Jingjing Hu has published an article titled Determining Damages for Patent Infringement in China, 47 IIC 5 (2016). You can find the first few pages of the article on Springer's website, here. Here is the abstract:
This article examines the determination of damages for patent infringement in China. Based on empirical data, Chinese judicial precedence and judicial interpretations, this article depicts how the size of damages for patent infringement is determined through three methods (the patentee's actual loss, the infringer's profits and reasonable royalties) and statutory damages in China. In particular, it makes a comparison between Chinese and German approaches. The comparison finds that Chinese courts have insisted on unrealistic standards of proof on the part of patentees for entitlement to the three methods. Therefore, this has relegated the patentees to statutory damages that are not designed to compensate their losses in most patent infringement trials. This article suggests easing the burdens of proof for the patentees under the three methods while strictly observing the restriction on recourse to statutory damages.

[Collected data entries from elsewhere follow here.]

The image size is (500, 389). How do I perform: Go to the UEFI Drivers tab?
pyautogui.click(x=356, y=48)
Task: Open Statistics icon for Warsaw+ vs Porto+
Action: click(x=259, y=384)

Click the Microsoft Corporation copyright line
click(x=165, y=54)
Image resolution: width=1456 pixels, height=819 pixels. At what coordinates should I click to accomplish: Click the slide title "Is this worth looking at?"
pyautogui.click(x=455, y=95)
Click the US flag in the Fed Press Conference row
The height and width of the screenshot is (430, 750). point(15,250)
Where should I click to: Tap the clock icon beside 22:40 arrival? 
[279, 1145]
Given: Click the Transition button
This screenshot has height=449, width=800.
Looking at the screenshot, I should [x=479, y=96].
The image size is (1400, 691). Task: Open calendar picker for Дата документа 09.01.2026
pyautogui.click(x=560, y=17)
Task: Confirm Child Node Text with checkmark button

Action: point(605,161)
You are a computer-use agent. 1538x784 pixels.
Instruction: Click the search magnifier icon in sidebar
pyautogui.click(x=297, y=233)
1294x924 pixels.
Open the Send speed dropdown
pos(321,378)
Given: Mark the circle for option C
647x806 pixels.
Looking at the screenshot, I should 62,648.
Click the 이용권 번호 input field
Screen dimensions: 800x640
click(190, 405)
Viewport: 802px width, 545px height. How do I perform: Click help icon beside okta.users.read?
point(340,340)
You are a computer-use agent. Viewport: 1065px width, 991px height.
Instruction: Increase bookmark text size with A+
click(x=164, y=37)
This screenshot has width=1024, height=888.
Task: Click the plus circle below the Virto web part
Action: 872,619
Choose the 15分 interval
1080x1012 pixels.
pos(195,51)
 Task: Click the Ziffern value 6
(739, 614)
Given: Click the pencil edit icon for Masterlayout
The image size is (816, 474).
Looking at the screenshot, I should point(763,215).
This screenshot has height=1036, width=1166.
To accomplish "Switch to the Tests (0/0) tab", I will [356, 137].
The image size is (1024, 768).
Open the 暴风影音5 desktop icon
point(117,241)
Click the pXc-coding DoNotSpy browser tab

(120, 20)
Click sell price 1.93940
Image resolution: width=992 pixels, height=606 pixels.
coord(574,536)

I think this is a very good article, with lots of useful information and analysis. As the author points out, Chinese courts award "statutory" damages far, far more often than they award lost profits, reasonable royalties, or infringer's profits. (See also my book pp. 353-60 and previous blog posts here and here.) As referenced in the abstract, Ms. Hu argues that one reason for this is that Chinese courts' evidentiary standards are too strict (though she suggests there are other reasons courts prefer to award statutory damages as well, see pp.21-22); and she contrasts this with the German courts' practice, under article 287 of the Civil Procedure Code, to make a rough estimate of damages when the parties' evidence is inadequate (see pp. 12, 13, 23, 26; on the German courts' practice, see also my book p.262 n.160, citing Markus Schönknecht, Determination of Patent Damages in Germany, 43 IIC 309, 311–13 (2012)). In addition, Ms. Hu states that Chinese courts do not award reasonable royalties unless the patentee can "prove an existing licensing agreement" that is "lodged and recorded by administrative authorities" (p.6; see also p.17). This obviously makes it more difficult than it would be in Germany (or the U.S., for that matter) to award royalties. Finally, Ms. Ju argues that statutory damages are often undercompensatory, given their low amount (at present, Chinese law caps them at an amount equal to about U.S. $160,000), though in some cases they may be overcompensatory because courts do not strictly require patentees to prove any loss as a precondition for awarding statutory damages. She proposes that China should mitigate the plaintiff's burden of proof in a manner analogous to the German approach, and that they should award statutory damages only when the other methods of damages calculation are unavailing due to the patentee's failure to provide even "rough evidence of damages suffered" (p.27).
I'll probably cite this paper in some of my own forthcoming work.